Problem details:
With the line containing "[మాతృ భూమి కోసం" as the starting point, output the remaining lines of the data exactly as they are, through the last.

Stored items
*** Block opens ***
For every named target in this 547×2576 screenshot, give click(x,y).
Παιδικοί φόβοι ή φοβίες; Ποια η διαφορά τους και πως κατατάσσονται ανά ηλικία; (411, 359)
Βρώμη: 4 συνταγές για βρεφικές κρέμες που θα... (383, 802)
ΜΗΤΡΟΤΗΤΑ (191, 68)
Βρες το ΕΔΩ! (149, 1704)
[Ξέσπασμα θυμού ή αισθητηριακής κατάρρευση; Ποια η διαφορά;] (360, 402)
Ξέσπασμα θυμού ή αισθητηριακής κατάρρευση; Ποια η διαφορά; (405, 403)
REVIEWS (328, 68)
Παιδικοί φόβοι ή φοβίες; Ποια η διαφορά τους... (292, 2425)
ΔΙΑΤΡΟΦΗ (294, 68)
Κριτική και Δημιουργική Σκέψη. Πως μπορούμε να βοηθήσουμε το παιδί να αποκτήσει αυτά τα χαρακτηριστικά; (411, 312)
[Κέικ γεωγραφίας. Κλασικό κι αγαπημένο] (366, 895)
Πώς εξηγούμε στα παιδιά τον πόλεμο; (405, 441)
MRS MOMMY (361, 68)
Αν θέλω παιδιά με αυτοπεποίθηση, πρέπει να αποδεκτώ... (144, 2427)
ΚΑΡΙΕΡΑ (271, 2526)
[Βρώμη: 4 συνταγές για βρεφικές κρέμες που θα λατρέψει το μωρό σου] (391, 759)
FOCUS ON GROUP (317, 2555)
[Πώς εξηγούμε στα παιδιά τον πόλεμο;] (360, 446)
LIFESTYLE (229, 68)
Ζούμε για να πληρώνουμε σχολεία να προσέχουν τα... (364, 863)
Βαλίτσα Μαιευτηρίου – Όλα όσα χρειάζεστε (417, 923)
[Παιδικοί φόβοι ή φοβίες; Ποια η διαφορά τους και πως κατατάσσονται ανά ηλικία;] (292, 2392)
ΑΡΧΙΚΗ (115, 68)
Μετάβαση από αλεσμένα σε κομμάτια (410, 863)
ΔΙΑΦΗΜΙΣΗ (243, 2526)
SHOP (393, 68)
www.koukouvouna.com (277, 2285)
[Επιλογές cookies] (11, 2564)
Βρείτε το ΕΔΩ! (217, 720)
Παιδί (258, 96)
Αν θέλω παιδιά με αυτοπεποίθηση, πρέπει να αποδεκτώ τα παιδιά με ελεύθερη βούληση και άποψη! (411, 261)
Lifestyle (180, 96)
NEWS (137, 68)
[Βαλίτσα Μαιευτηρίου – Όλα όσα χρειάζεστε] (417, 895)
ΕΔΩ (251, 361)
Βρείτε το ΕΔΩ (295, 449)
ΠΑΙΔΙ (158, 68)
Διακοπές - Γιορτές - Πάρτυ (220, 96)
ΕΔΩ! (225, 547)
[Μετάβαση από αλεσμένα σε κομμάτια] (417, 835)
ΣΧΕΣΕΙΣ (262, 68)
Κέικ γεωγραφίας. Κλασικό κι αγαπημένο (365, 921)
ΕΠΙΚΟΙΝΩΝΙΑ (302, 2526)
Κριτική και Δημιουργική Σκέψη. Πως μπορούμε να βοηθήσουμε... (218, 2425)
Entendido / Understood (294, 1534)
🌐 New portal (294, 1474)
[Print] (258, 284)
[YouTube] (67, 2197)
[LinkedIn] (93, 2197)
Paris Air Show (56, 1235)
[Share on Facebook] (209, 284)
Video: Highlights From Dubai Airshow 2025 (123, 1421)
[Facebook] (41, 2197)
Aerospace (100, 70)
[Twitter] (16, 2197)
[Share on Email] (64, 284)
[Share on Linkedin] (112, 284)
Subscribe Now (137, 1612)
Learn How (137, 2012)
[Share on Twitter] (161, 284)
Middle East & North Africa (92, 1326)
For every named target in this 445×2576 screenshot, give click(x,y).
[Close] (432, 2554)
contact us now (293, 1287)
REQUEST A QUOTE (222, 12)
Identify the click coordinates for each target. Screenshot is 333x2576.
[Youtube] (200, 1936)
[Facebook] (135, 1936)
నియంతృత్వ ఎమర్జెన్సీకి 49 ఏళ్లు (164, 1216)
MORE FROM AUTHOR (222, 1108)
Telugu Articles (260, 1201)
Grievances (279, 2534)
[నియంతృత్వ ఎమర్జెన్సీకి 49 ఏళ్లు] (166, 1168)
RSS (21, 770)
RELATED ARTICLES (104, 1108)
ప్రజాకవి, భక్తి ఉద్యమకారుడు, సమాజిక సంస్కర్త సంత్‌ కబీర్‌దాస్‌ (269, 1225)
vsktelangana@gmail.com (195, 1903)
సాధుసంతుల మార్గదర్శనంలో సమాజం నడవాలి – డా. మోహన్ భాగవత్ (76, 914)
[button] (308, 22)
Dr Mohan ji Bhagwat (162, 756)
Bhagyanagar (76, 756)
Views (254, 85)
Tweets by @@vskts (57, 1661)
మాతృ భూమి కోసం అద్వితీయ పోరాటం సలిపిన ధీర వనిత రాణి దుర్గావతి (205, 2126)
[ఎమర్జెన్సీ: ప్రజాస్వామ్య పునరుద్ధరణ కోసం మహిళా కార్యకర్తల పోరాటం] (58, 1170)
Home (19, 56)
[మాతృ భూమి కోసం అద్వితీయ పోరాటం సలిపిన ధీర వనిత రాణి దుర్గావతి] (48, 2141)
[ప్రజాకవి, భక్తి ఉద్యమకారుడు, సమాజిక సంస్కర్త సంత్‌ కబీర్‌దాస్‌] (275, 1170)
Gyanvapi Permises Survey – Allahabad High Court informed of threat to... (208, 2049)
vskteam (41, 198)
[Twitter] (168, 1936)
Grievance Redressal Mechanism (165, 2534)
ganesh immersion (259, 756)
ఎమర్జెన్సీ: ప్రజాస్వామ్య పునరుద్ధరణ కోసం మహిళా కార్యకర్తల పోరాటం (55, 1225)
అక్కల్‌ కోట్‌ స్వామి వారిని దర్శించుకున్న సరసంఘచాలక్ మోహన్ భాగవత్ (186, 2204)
*** Block closes ***
Response to the task:
[మాతృ భూమి కోసం అద్వితీయ పోరాటం సలిపిన ధీర వనిత రాణి దుర్గావతి] (48, 2141)
[ప్రజాకవి, భక్తి ఉద్యమకారుడు, సమాజిక సంస్కర్త సంత్‌ కబీర్‌దాస్‌] (275, 1170)
Gyanvapi Permises Survey – Allahabad High Court informed of threat to... (208, 2049)
vskteam (41, 198)
[Twitter] (168, 1936)
Grievance Redressal Mechanism (165, 2534)
ganesh immersion (259, 756)
ఎమర్జెన్సీ: ప్రజాస్వామ్య పునరుద్ధరణ కోసం మహిళా కార్యకర్తల పోరాటం (55, 1225)
అక్కల్‌ కోట్‌ స్వామి వారిని దర్శించుకున్న సరసంఘచాలక్ మోహన్ భాగవత్ (186, 2204)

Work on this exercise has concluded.